Sometimes you’re the disruptor. Sometimes you’re the disrupted.
In an 85-page missive, the California Supreme Court, in Dynamex Operations West vs. Superior Court (2018), S222732, unanimously left no doubt that for wage and hour purposes fewer individuals will be independent contractors. Commentators nationwide were quick to opine that this was a major blow to the gig economy.
The new test for employment status, the “ABC” test, was set forth by the court in its April 30 decision. Basically, the test uses three criteria. Per the court:
“Under this test, a worker is properly considered an independent contractor to whom a wage order does not apply only if the hiring entity establishes: (A) that the worker is free from the control and direction of the hirer in connection with the performance of the work, both under the contract for the performance of such work and in fact; (B) that the worker performs work that is outside the usual course of the hiring entity’s business; and (C) that the worker is customarily engaged in an independently established trade, occupation or business of the same nature as the work performed for the hiring entity.”
The second criterion, “B,” that the worker performs work that is outside the usual course of the hiring entity’s business, will likely prove to be the most disruptive. While each case depends on the facts to a degree, establishing the hiring entity’s business is not a nuanced inquiry. The burden of proof is on the employer to prove independent contractor status and that each of the ABC standards are met. Failure to prove any element means the worker is an employee.

* _INFORMATION SHOWN_:
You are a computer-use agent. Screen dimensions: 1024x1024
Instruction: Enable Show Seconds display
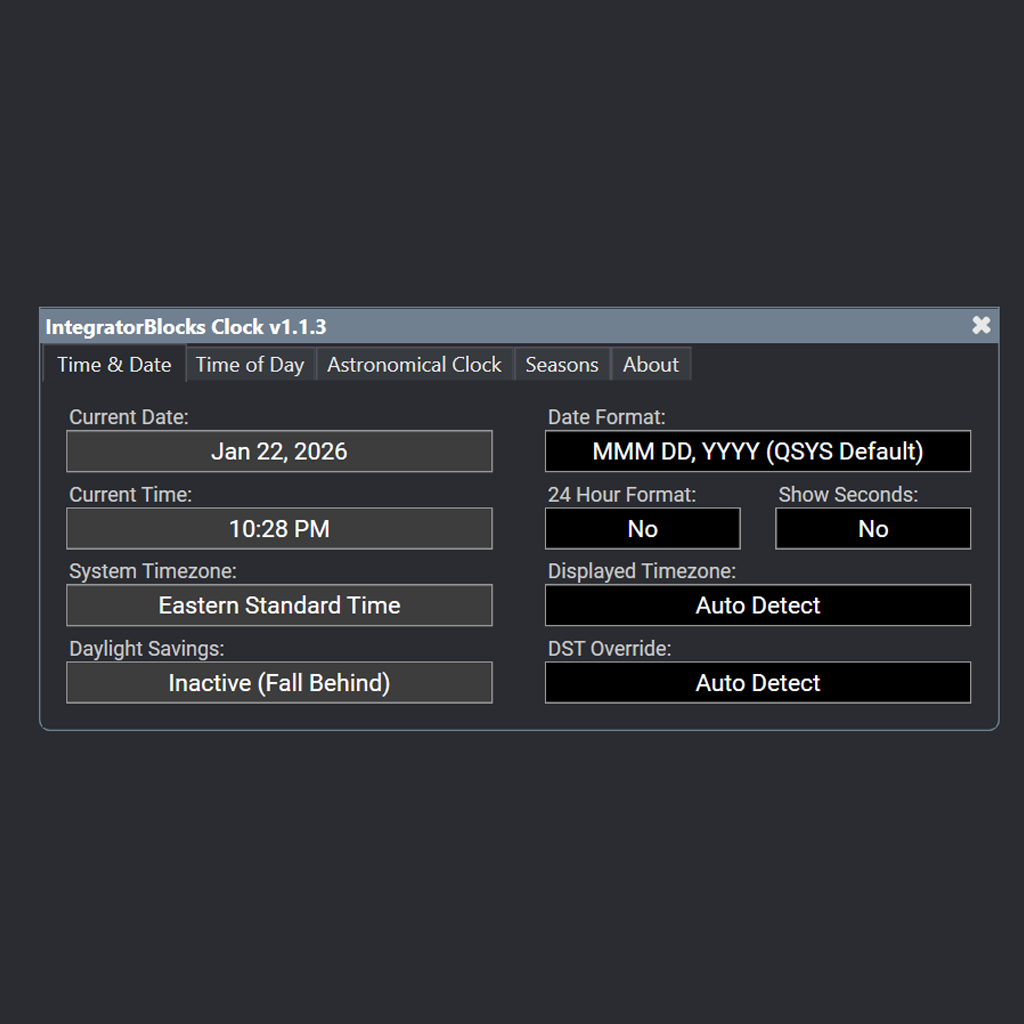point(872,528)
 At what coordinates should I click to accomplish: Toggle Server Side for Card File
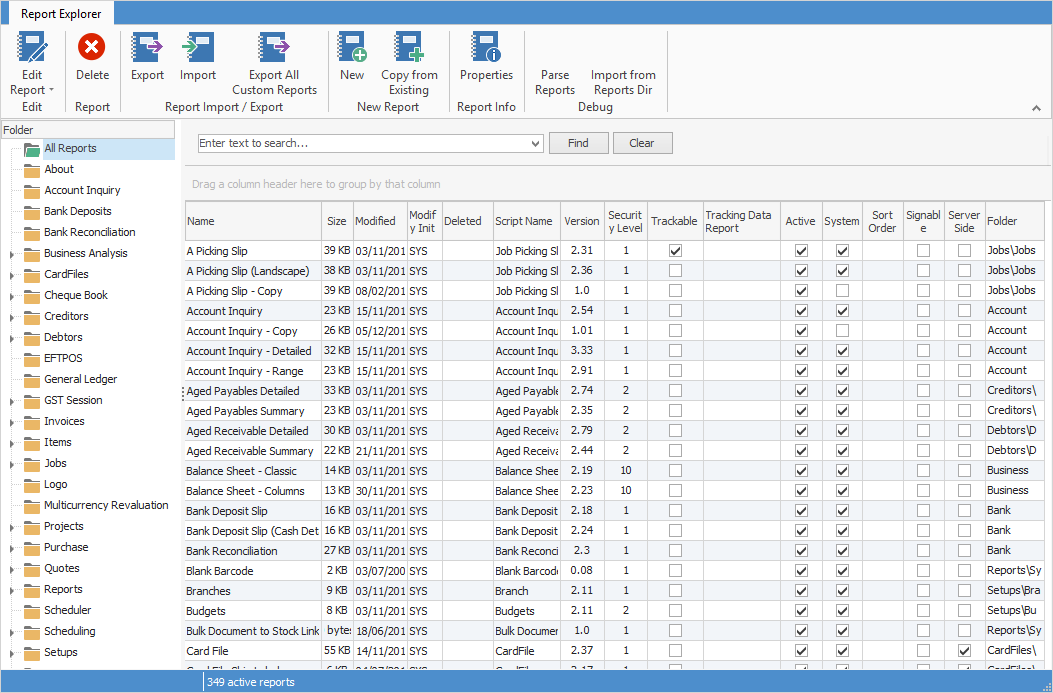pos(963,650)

* * *

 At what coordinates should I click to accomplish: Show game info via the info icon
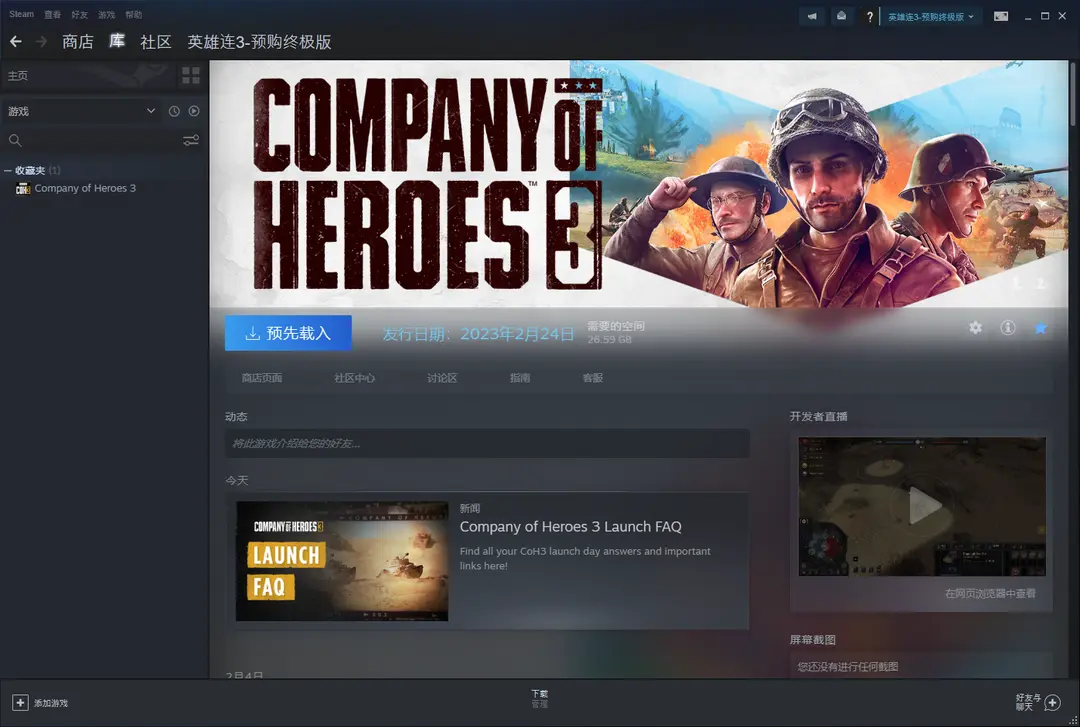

* _ABOUT THIS TASK_:
In the text on the Dynamex ruling, condense the paragraph that begins "The second criterion" into a short bulleted list that keeps its main facts.

* _REPLY_:
- Criterion "B" (the worker performs work outside the usual course of the hiring entity's business) will likely be the most disruptive.
- Cases depend partly on the facts, but establishing the hiring entity's business is not a nuanced inquiry.
- The employer bears the burden of proving independent contractor status and meeting each ABC standard.
- If any element is not proven, the worker is an employee.